O presidente da SIRESP, S.A. não gostou que o grupo de trabalho nomeado pelo governo acusasse a empresa de se mover apenas por "interesses privados e por uma lógica comercial de obtenção de lucro" e lembra ao ministro Eduardo Cabrita que a SIRESP sempre cumpriu escrupulosamente o contrato com o Estado, o que, garante, "nem sempre se verificou da parte do parceiro público." Pedro Bonifácio lembra os atrasos sucessivos nos pagamentos que eram devidos à SIRESP e que "em 2011 já se traduziam numa dívida de 12 milhões de euros, atingindo em dezembro um máximo de 22,8 milhões de euros."

Quanto à sugestão do técnicos deste grupo de trabalho, que defendem a criação de uma nova rede de transmissão por feixes hertzianos, o presidente da SIRESP, S.A. aponta falhas na forma como esta nova rede é descrita, uma "estimativa de custos que não é justificada nem contabiliza custos de exploração, baseando-se em termos pouco objetivos." Mas vai mais longe: lembra o investimento feito recentemente na redundância via satélite e alerta para os riscos de não se rentabilizar devidamente este investimento de mais de 10 milhões de euros.

Pedro Bonifácio queixa-se ainda de não ter sido ouvido pelos técnicos, "situação que não se compreende atenta a experiência e conhecimento que a SIRESP, S.A. acumulou ao longo de treze anos, pelo que colocam-se questões quanto à possibilidade de se desenhar um novo sistema sem se conhecer detalhadamente o atual." O presidente da empresa que gere a rede de telecomunicações de emergência acusa ainda o grupo de trabalho de fazerem "transcrições integrais de textos provenientes de leis, decretos-lei e até de uma tese de mestrado, sem que estejam acompanhados da devida referência."

Grupo de trabalho diz que tem soluções "muito mais seguras" do que Altice

Quem também já se pronunciou sobre as conclusões do grupo de trabalho foi Alexandre Fonseca, presidente da Altice Portugal, considerando que o relatório demonstra "um profundo desconhecimento" da realidade do país e até alguma "ignorância".

Mas a convicção do presidente do grupo de trabalho é outra: ouvido na Comissão Parlamentar de Assuntos Constitucionais, Direitos, Liberdades e Garantias a semana passada. Carlos Salema foi ao Parlamento dizer que tem "soluções muito mais seguras" para o SIRESP do que aquelas que a Altice Portugal tem apresentado, "sobretudo em regiões sujeitas a fogos florestais."
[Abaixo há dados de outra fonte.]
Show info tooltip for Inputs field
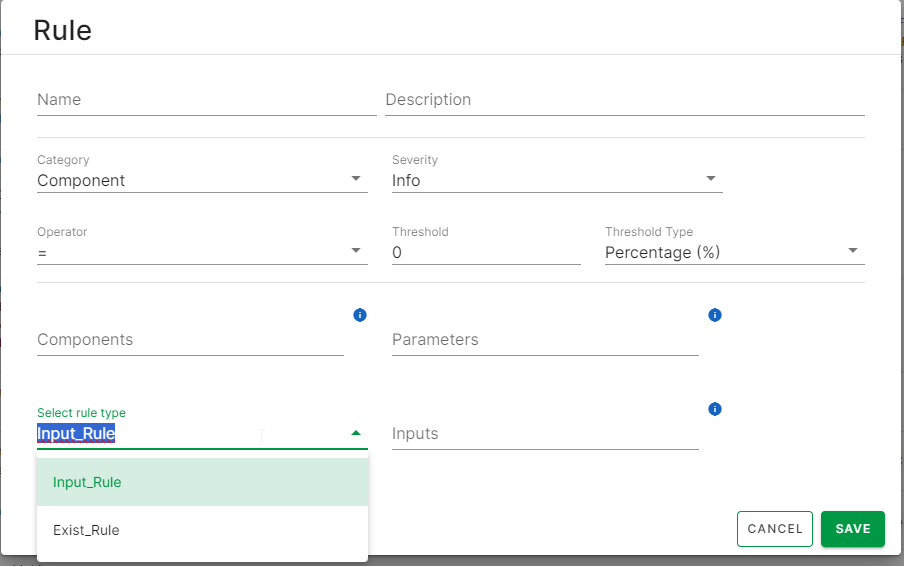 (715, 409)
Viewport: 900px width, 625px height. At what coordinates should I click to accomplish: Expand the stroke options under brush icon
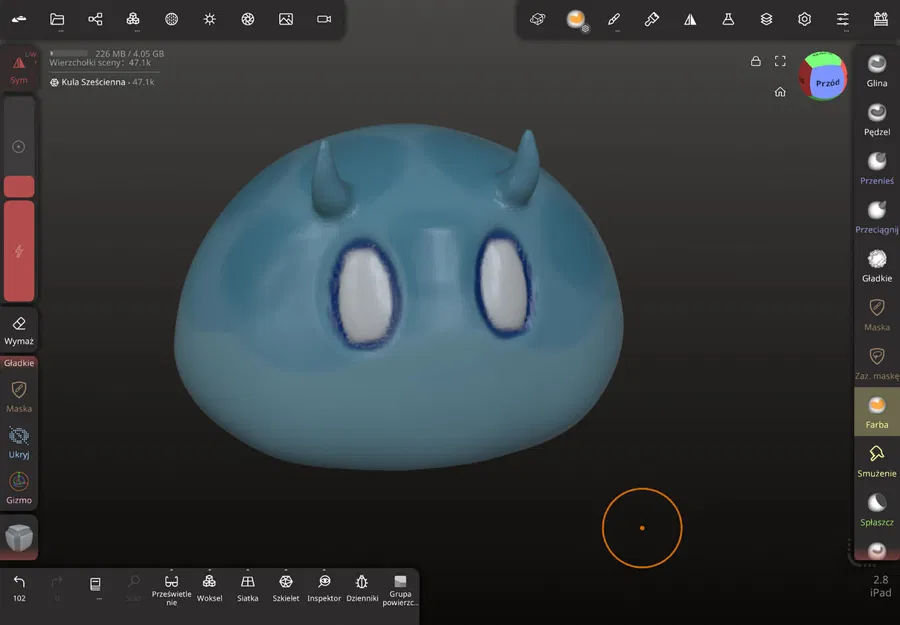[x=614, y=33]
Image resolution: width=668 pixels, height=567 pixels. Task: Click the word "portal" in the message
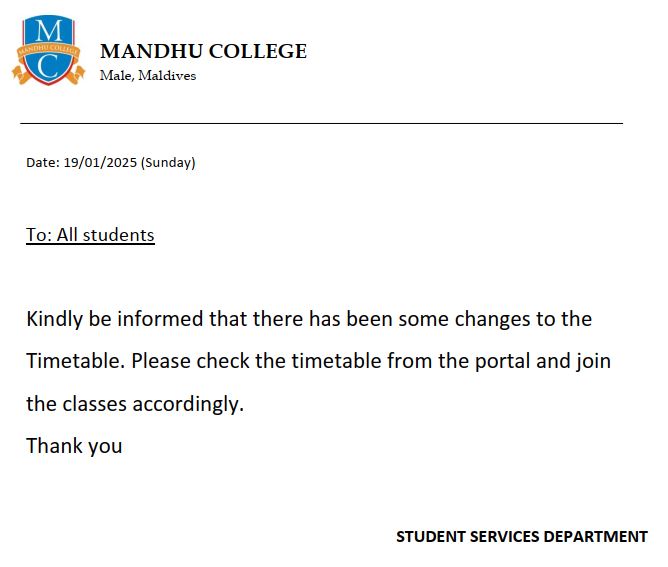tap(484, 361)
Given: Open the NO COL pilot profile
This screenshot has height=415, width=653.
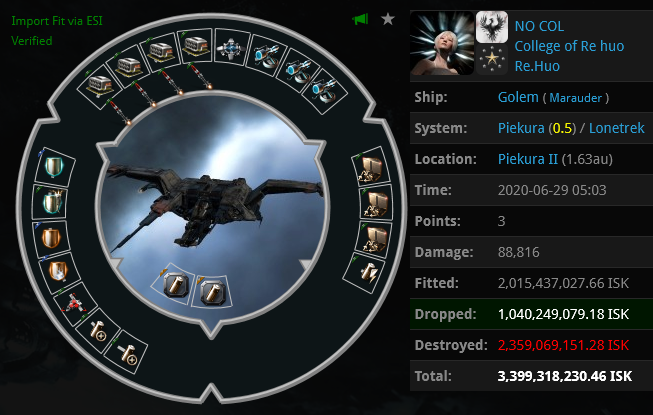Looking at the screenshot, I should tap(539, 26).

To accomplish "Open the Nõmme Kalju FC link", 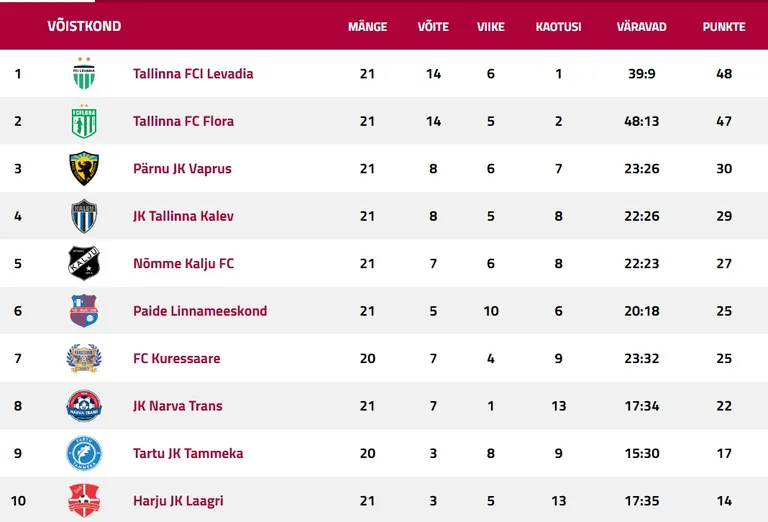I will tap(183, 263).
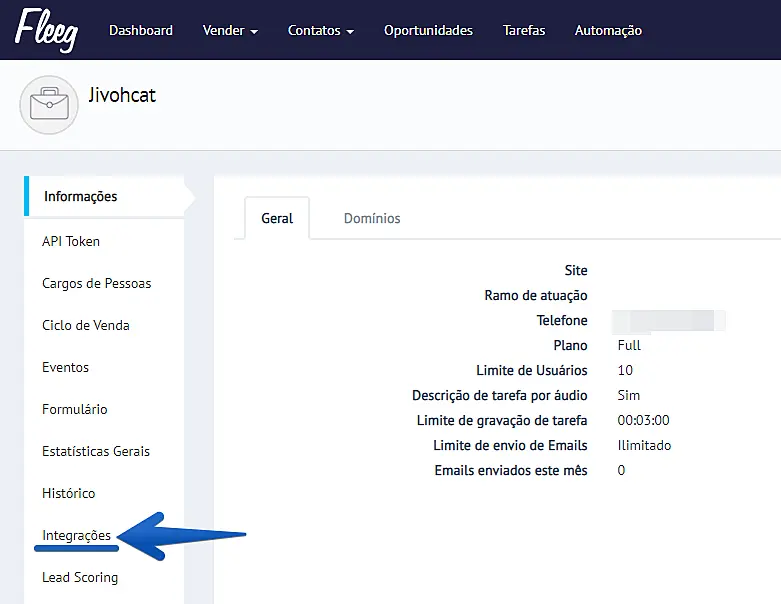The width and height of the screenshot is (781, 604).
Task: Open the API Token section
Action: pos(71,241)
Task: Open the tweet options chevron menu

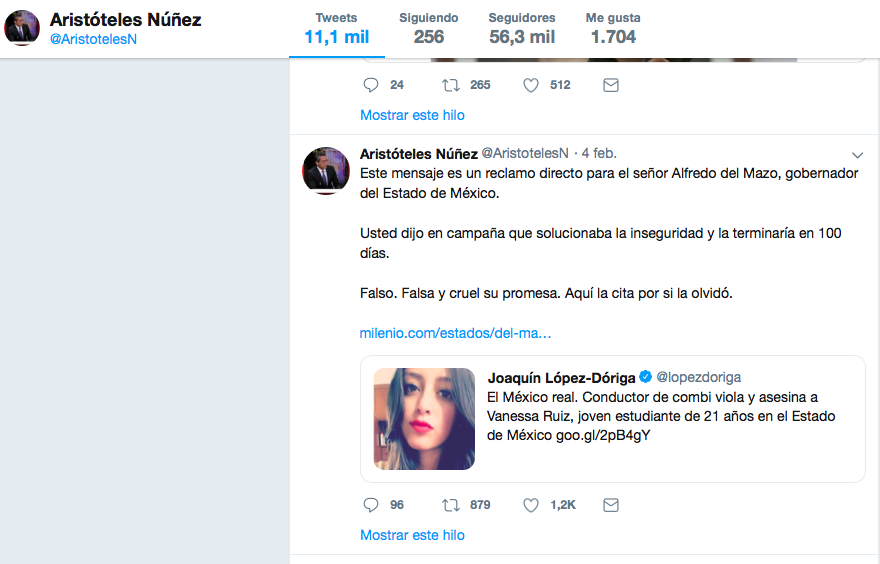Action: tap(857, 155)
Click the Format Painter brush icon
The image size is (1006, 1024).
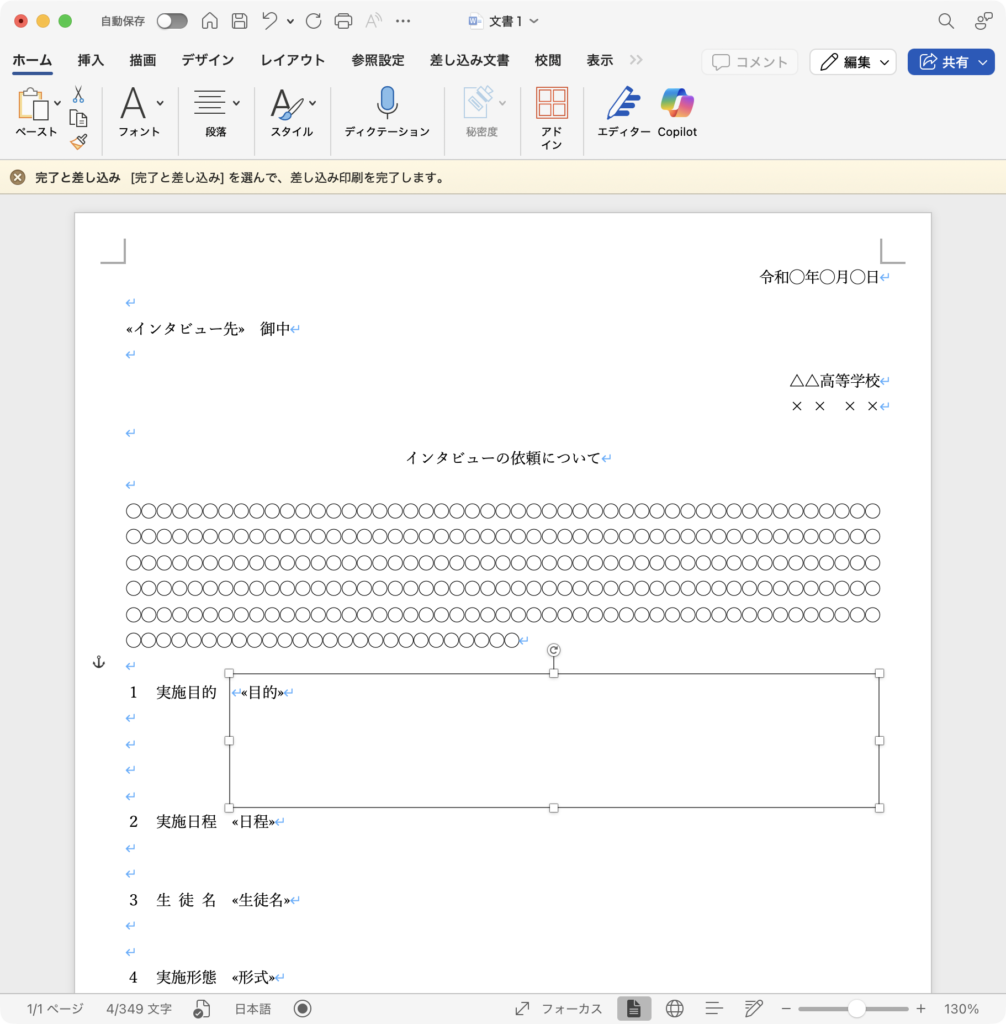[x=78, y=142]
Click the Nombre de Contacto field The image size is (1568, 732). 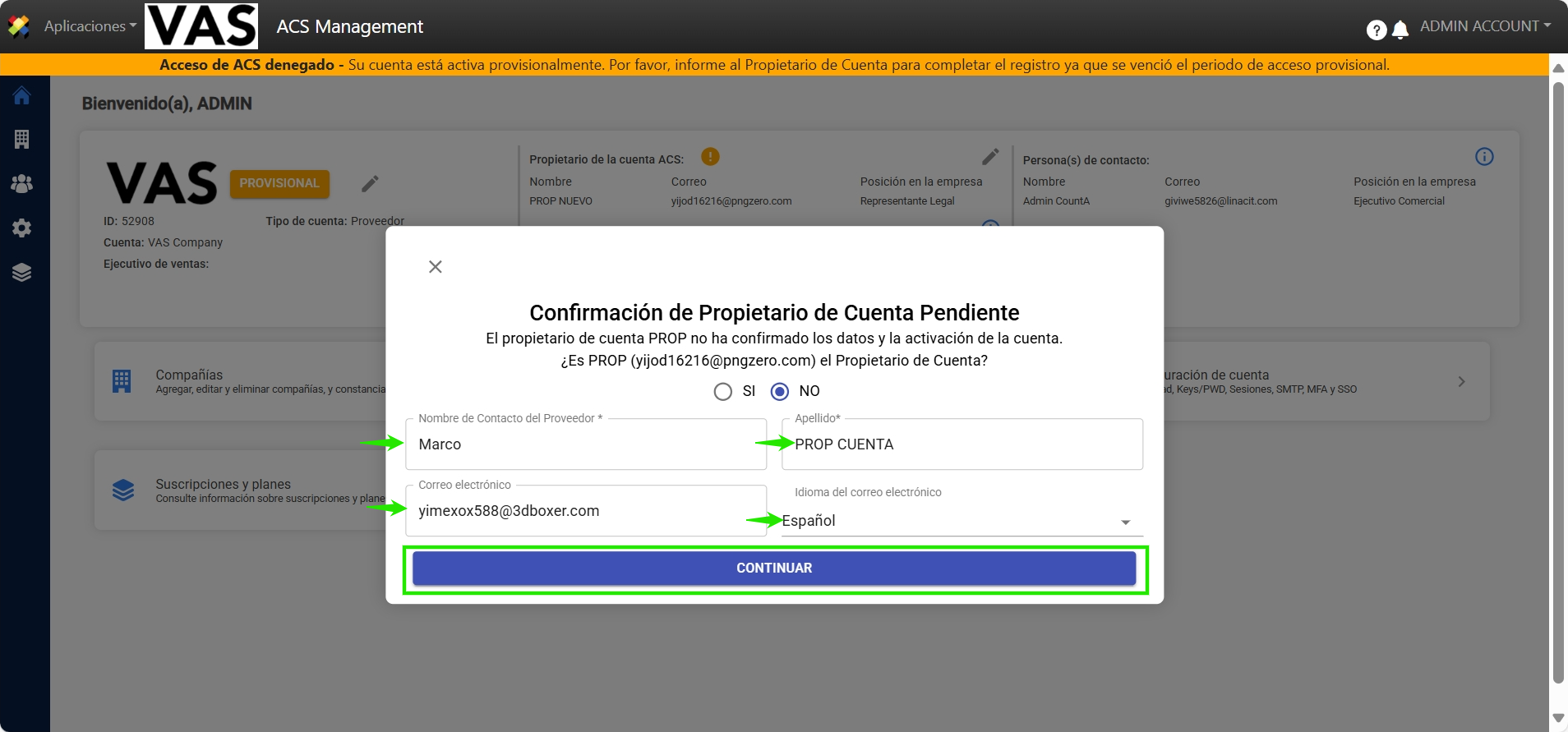click(586, 444)
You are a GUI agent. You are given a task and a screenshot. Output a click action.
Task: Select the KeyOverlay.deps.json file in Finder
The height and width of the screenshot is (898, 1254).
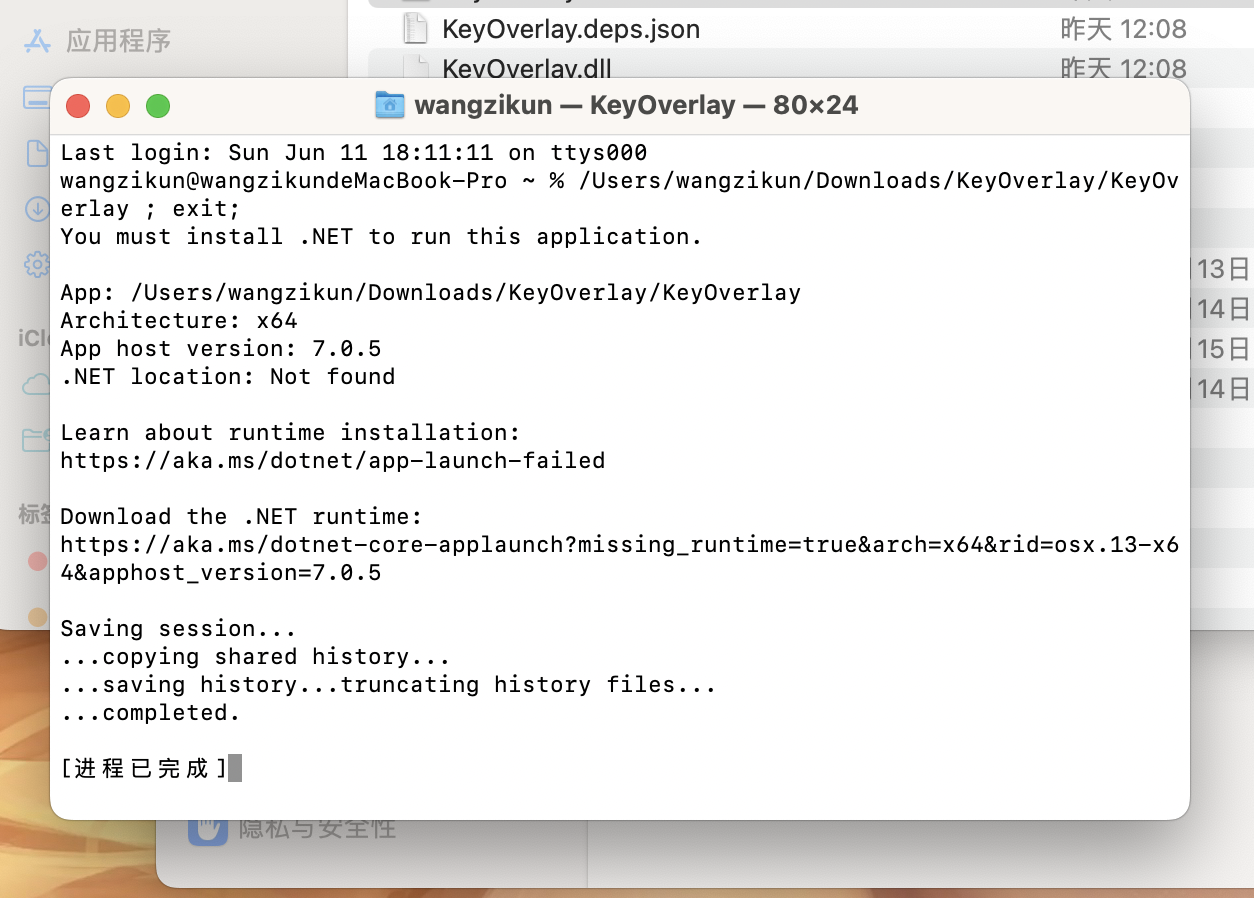571,29
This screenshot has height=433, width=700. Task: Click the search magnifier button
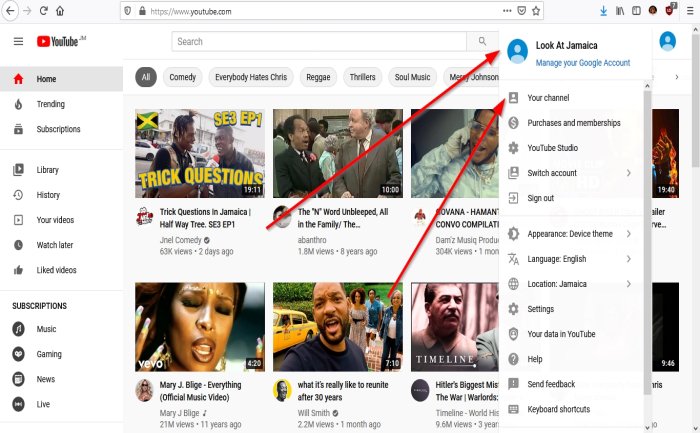point(482,41)
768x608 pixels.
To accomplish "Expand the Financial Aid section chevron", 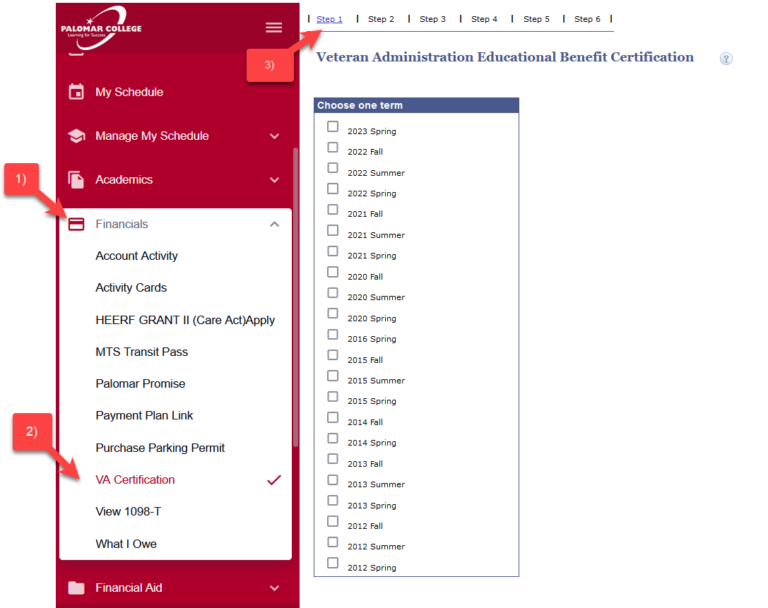I will point(275,588).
Aos jornalistas, Carlos Salema prosseguiu dizendo que "o problema que levou a Altice a dizer o que disse é que nós propusemos soluções que talvez não usem a Altice. Propusemos coisas diferentes, mas a decisão não nos compete a nós", disse Carlos Salema, que é também presidente do Instituto de Telecomunicações. O mesmo responsável avançou que o grupo de trabalho propõe como solução alternativa "a utilização de infraestruturas públicas de comunicações".

Questionado pela TSF, o Ministério da Administração Interna diz que remeteu o relatório sobre o SIRESP à Assembleia da República por uma questão de transparência. O gabinete de Eduardo Cabrita adianta que as conclusões do relatório visam preparar o período posterior a 2021 e argumenta que o trabalho resulta de um grupo constituído a pedido do Governo, independente, especializado e multidisciplinar, e que estuda a rede SIRESP há vários anos.